── GIVEN INFORMATION

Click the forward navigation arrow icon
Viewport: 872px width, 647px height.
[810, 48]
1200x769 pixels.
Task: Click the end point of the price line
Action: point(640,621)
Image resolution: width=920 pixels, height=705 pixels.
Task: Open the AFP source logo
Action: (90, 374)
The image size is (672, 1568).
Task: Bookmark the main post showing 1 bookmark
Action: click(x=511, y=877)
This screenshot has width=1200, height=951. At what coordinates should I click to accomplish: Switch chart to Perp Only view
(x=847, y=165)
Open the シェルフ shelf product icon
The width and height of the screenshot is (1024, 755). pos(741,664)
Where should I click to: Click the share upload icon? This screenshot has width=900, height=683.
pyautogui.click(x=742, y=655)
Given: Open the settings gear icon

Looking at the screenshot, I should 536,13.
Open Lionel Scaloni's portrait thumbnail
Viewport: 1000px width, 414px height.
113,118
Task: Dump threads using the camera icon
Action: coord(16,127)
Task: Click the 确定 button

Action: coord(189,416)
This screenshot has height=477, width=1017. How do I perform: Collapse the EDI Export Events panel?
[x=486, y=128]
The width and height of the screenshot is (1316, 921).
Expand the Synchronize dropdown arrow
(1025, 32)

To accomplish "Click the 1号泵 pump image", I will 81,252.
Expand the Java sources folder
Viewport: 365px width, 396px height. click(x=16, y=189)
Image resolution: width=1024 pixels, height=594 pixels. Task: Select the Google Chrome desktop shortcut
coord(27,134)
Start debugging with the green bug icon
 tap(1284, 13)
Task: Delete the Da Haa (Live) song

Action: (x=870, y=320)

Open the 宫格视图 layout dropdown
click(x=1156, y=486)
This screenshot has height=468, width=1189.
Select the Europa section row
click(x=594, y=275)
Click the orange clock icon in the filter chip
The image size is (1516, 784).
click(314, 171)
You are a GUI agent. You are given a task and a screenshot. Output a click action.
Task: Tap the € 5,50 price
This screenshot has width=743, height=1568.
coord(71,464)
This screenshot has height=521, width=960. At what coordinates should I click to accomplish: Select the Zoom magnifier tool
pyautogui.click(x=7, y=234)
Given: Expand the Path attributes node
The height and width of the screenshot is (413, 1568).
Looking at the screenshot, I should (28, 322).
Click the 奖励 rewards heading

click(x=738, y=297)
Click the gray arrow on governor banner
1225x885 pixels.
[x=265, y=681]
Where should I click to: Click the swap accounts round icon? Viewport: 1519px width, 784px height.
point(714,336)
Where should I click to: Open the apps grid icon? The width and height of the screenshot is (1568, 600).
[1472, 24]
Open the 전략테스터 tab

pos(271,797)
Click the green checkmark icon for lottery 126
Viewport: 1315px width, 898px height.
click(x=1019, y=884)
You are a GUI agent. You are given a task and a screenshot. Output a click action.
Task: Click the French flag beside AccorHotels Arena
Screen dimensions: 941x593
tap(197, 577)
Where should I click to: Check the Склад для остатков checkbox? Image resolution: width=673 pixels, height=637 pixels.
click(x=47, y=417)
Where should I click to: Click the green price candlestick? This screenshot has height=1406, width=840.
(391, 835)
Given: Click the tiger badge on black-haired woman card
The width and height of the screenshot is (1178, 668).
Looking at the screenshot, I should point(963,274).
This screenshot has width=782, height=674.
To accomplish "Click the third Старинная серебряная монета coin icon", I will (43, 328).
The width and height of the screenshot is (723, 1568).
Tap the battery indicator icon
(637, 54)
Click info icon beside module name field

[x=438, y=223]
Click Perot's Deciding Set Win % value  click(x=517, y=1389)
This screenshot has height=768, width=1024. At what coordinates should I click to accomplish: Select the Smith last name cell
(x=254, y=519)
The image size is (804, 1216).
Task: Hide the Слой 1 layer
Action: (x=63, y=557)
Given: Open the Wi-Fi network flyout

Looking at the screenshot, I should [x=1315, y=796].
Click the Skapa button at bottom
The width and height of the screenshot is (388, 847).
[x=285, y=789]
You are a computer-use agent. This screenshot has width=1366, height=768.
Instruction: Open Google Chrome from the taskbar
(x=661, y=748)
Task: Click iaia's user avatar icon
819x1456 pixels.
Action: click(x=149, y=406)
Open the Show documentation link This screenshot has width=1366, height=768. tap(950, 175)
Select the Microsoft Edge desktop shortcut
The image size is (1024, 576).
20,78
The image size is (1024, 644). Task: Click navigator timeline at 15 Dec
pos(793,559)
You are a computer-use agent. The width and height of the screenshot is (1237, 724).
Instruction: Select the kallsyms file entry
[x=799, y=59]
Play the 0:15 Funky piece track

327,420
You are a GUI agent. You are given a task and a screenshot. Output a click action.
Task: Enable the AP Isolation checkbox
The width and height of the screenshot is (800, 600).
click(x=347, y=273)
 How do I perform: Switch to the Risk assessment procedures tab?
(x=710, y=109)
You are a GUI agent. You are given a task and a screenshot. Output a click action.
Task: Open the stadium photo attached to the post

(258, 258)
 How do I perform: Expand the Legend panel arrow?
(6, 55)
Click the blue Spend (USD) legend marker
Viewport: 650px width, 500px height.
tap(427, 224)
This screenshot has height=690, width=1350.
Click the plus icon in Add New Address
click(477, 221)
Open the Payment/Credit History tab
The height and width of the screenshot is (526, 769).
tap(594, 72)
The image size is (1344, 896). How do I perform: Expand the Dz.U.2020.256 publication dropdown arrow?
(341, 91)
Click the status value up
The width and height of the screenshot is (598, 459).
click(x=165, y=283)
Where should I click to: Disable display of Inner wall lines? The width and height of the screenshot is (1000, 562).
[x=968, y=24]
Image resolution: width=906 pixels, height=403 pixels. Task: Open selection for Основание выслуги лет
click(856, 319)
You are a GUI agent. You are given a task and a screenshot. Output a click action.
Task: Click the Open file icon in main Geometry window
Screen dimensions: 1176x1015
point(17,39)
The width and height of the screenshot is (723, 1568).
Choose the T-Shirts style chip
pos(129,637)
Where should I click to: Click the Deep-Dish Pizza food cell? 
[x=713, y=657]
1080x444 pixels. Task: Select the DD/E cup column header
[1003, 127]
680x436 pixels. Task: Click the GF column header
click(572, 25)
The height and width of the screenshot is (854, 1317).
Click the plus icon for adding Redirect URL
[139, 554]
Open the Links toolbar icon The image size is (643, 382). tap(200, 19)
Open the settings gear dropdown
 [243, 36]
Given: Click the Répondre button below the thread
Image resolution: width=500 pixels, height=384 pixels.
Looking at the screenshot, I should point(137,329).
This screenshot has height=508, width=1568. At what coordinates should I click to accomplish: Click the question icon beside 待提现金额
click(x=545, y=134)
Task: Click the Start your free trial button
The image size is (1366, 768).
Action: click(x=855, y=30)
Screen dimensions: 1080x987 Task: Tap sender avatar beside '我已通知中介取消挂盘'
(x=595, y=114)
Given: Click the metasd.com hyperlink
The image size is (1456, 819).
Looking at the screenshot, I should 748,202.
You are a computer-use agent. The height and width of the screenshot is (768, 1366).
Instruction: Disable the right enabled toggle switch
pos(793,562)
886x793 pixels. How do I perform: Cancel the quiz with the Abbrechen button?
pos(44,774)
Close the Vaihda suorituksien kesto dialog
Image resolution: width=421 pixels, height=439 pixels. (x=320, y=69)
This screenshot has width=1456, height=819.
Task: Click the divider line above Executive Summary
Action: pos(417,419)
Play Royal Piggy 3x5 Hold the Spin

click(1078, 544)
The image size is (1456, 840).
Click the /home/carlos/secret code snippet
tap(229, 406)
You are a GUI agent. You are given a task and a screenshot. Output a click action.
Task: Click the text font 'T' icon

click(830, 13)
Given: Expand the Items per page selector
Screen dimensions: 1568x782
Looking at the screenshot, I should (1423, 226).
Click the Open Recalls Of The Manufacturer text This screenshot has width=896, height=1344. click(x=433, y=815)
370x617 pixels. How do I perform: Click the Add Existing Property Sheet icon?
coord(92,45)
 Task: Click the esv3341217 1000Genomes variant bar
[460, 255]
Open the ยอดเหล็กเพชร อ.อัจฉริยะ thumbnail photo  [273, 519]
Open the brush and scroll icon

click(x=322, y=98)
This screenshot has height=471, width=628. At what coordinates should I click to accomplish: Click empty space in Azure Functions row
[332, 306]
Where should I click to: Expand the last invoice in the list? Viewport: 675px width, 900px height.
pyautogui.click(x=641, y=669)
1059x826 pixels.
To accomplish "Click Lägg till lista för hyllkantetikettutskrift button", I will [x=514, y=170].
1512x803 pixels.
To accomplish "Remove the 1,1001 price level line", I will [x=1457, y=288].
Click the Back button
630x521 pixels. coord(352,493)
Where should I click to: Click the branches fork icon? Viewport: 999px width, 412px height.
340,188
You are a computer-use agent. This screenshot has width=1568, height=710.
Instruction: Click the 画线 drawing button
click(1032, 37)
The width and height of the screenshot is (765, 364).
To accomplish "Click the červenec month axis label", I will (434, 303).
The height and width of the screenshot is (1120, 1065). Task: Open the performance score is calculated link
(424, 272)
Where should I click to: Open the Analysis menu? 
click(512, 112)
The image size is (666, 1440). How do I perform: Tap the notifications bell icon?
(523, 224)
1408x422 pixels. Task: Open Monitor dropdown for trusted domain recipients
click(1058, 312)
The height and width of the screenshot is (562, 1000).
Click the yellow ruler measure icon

────

- TASK BRIEF -
Scan the data for lines containing "value" and copy all of them.

- WORKED SOLUTION -
Click Perot's Deciding Set Win % value  click(x=517, y=1389)
Click the status value up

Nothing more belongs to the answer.